12 kwietnia o godzinie 1.29 czasu moskiewskiego podczas działań w rejonie miasta Hims rozbił się śmigłowiec sił powietrznych Rosji. Dwóch członków załogi nie żyje - poinformowano w przesłanym agencji TASS komunikacie.
Ministerstwo obrony dodało także, że na miejscu katastrofy pracuje grupa ekspertów, która ma wyjaśnić przyczyny wypadku. Ciała ofiar zostały wydobyte z wraku i przetransportowane do rosyjskiej bazy Hmeimim w pobliżu Latakii.
Śmigłowce Mi-28 brały wcześniej udział w atakach na pozycje Państwa Islamskiego (IS) w Palmirze, która dzięki wsparciu rosyjskich sił została odbita przez siły wierne syryjskiemu prezydentowi Baszarowi el-Asadowi. Maszyny te są wyposażone m.in. w sterowane pociski przeciwpancerne wykorzystywane np. do niszczenia czołgów i innych pojazdów opancerzonych, a także do zwalczania sił piechoty. Według agencji TASS maszyna może uczestniczyć w misjach bojowych prowadzonych zarówno w dzień jak i w nocy.

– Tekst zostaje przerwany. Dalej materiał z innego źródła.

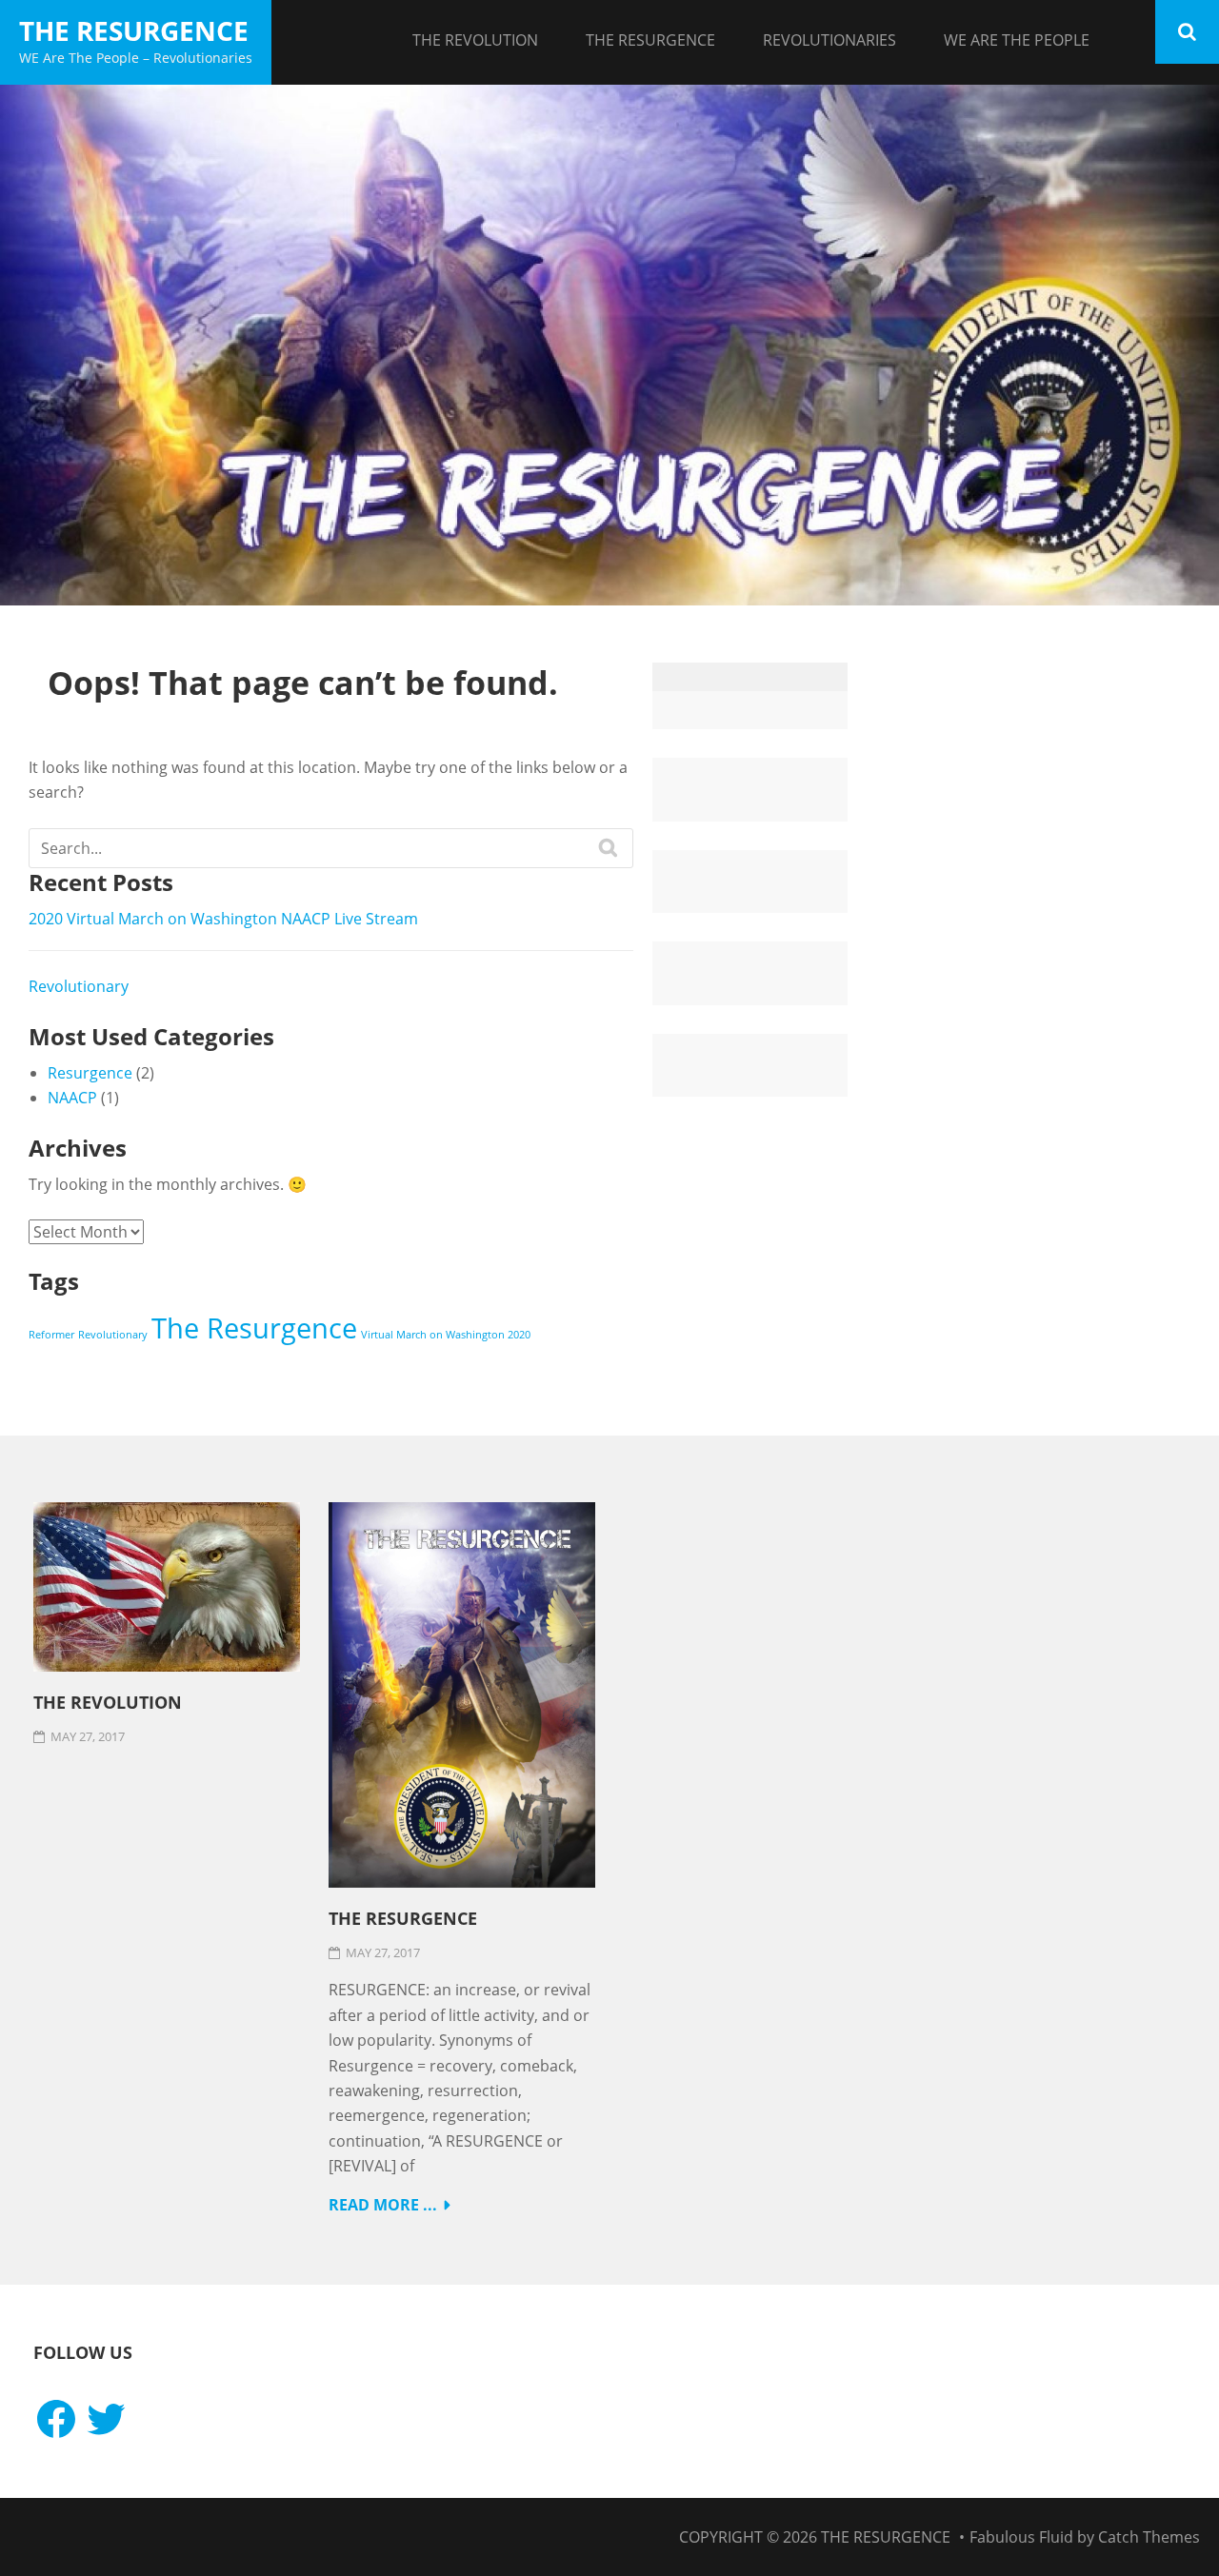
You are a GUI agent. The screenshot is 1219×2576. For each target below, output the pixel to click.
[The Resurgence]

Od 30 września 2015 roku rosyjskie lotnictwo prowadzi ataki na "pozycje terrorystyczne". Zachód utrzymywał jednak, że celem rosyjskich ataków były również formacje opozycyjne, zwalczające reżim prezydenta Syrii Baszara el-Asada. 14 marca prezydent Rosji Władimir Putin nakazał wycofanie z Syrii głównych rosyjskich sił lotniczych.